The first time I realized I was being abused happened during an unexpected time and in an unexpected place. I was in graduate school for mental health counseling, and one would think that I, of all people, would be able to figure out that I was being "abused." I didn't find out in my church ( that is a whole 'nother topic for a whole nother day, cause, whew chile!). I didn't find out while in the classroom, or while reading books, and I didn't find out through family members or friends. I knew at the time, "something wasn't right"; that's what I kept telling myself. But no...it was way more than that. I was being abused. I was at my clinical site for internship. I was actually mid year into my practicum and I remember walking down the hall to speak to a student. I was assigned a student for counseling and I needed to go and physically get them from their classroom. While on my way to the classroom, there was a presentation that was being presented by one of the social workers in the school. The Social Worker was doing a presentation on "Abuse In Relationships." I thought I was going to just stroll on by, and pick up my student, but what I saw on the powerpoint screen stopped me in my tracks and I found myself glued to the screen. The social worker had "signs youre in an abusive relationship" on the powerpoint presentation and my eyes glazed over. I kept looking at the screen in disbelief because every single one of those "signs" was my current lived experienced. Although the auditorium was filled with middle school students, I swear this women was talking directly to me.


I had every single one of those signs. I was in an abusive relationship and didnt even know it.


Now what I wished happened...we won't get into that. I will say I am thankful that I learned of the signs. It might have come from an unexpected place, however I am still thankful.


So here I am...7 years later....out...partially free ( another discussion for another day), and I look forward to being that "unexpected place" for anyone else who decides to peruse through my Healer's Hub. If you want to know some signs...you're welcome to read on. If you want to know how to get some additional help with navigating your "situation", feel free to contact SYP or visit www.therapyforblackgirls.com for a licensed mental health practioner.
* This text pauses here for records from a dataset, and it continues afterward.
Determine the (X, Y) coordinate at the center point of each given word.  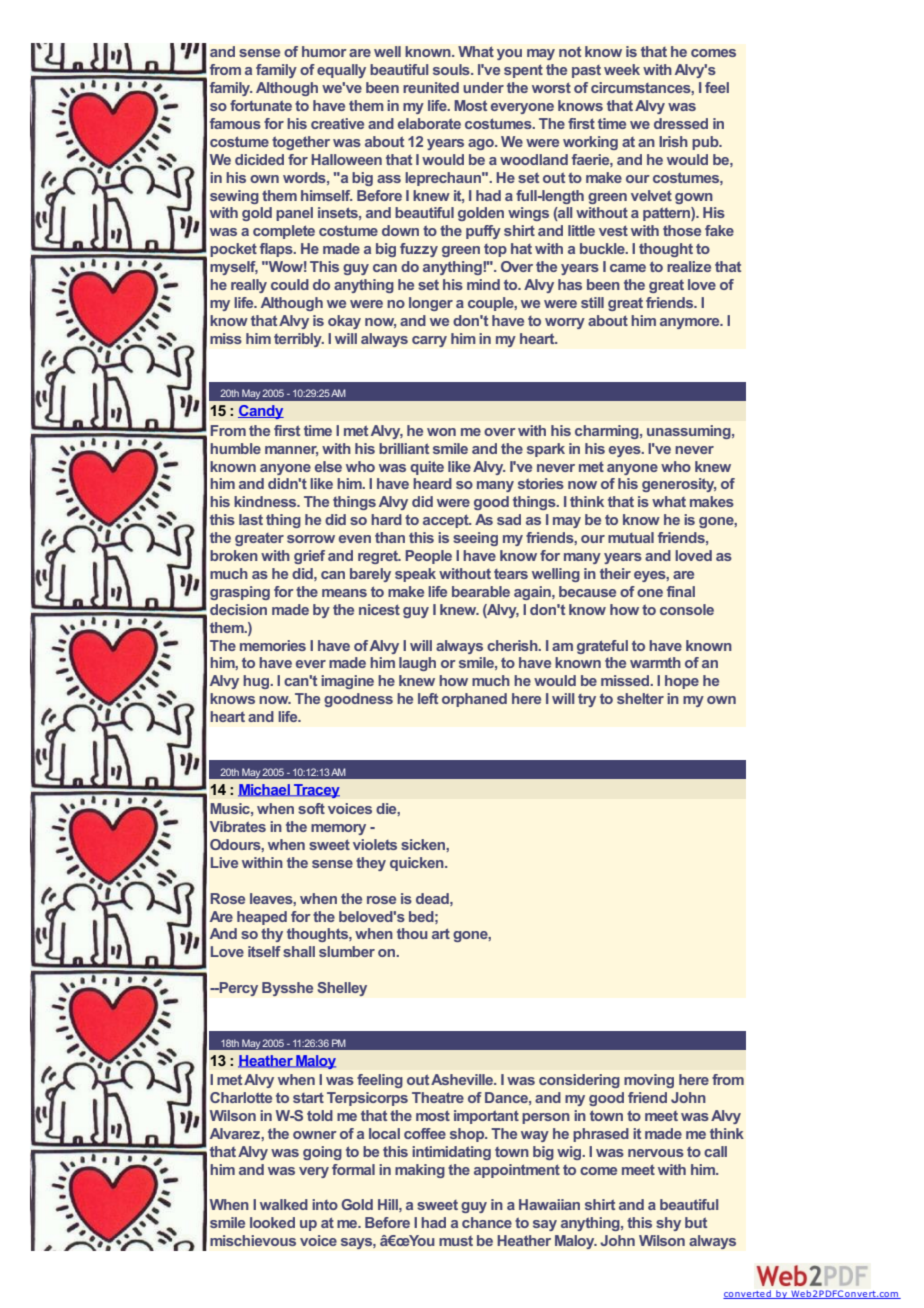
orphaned (474, 700)
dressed (681, 123)
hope (682, 682)
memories (273, 645)
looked (272, 1222)
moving (649, 1081)
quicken (418, 864)
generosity (679, 485)
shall (299, 951)
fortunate (261, 105)
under (483, 87)
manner (291, 451)
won (441, 432)
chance (487, 1222)
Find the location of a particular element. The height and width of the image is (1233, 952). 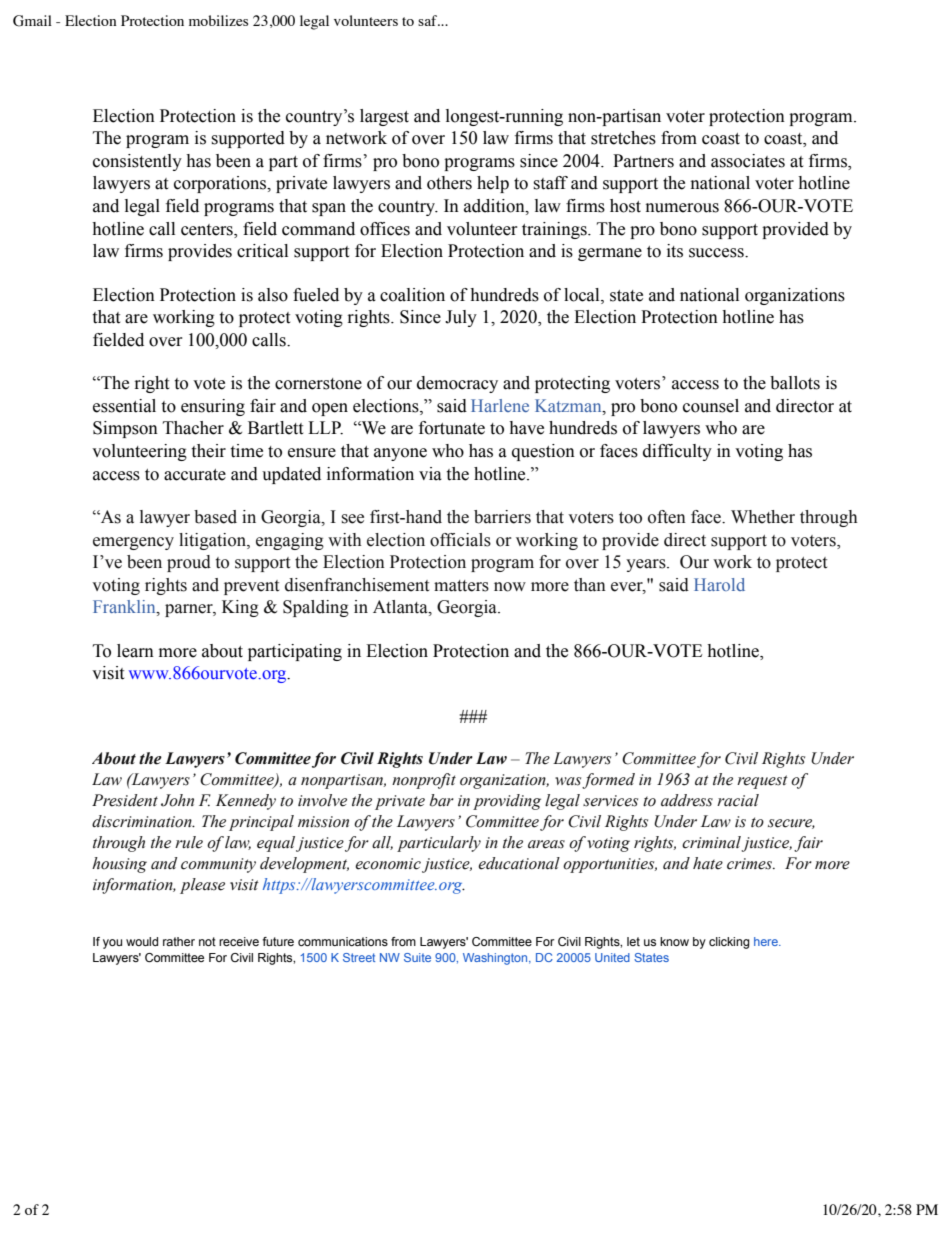

matters is located at coordinates (461, 586).
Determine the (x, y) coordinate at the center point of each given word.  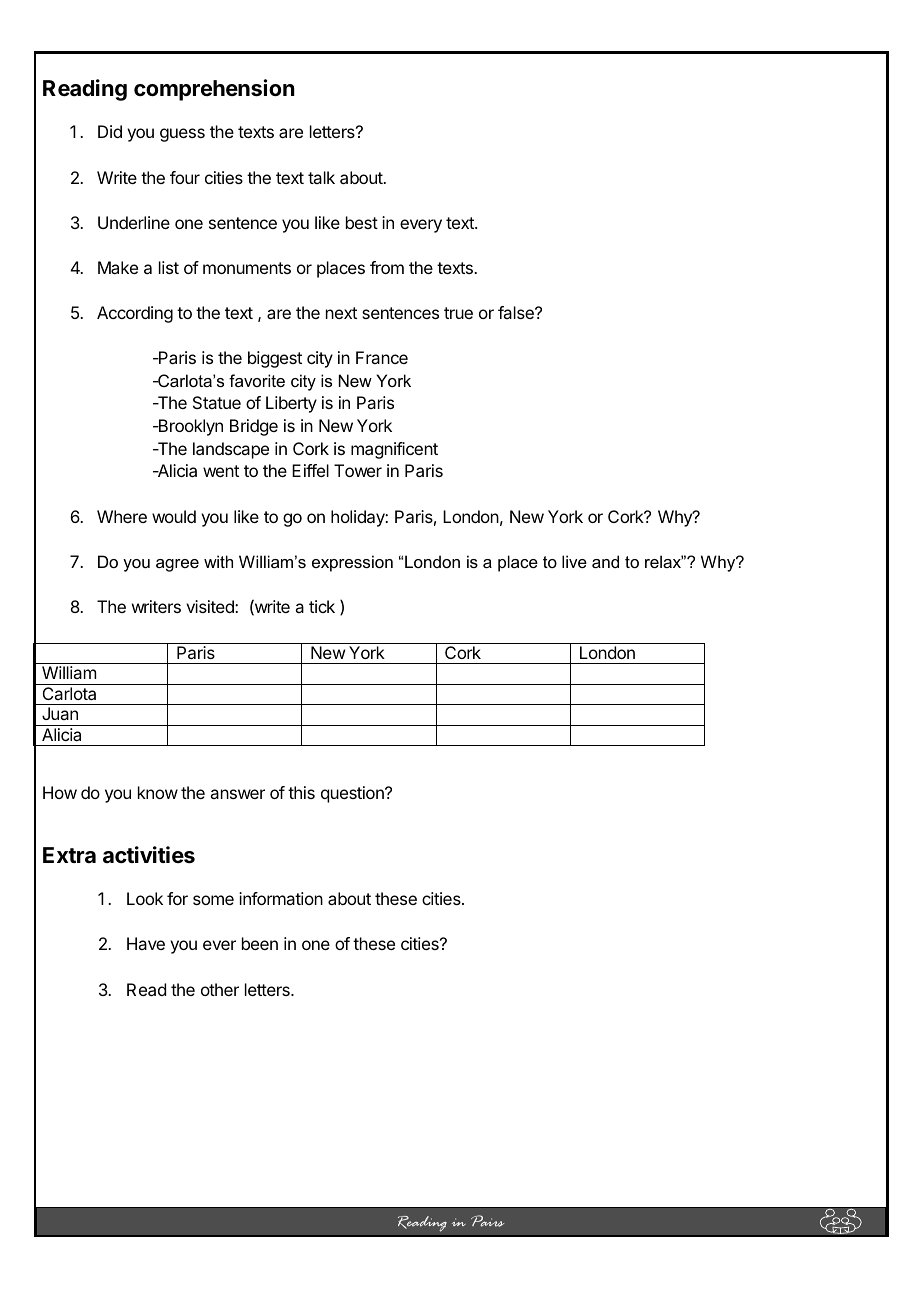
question (353, 794)
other (220, 989)
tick (322, 606)
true (458, 313)
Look (145, 898)
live (574, 561)
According (135, 314)
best (362, 222)
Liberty (291, 404)
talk (321, 177)
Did (110, 131)
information (281, 898)
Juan (60, 713)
Here are some tell tale signs your are being abused...or you're in an abusive relationship. When I say relationship, please do not limit this to only intimate partners. These type of tactics can take place while on the job, or in your everyday relationships with family and friends.

 

1. You are LovedBombed

If you meet someone and they tell you sweet nothings, and you feel like youre on top of the world, and nothing you do or say is wrong or could ever be wrong, and everything is perfect.

Something is not right....because nothing on this side of existance is perfect ( only the Soverigne One). Arguing is not healthy, and fighting is not healthy, but disagreement is healthy and if you never disagree its called love bombing and its an illusion. Its fake.

2. Your "person" makes attempts to isolate, control, manipulate, or frighten you. Everyone deserves to have their feelings and wants acknowledged. If you feel you never feel heard and you are consistently disregarded...something is not right.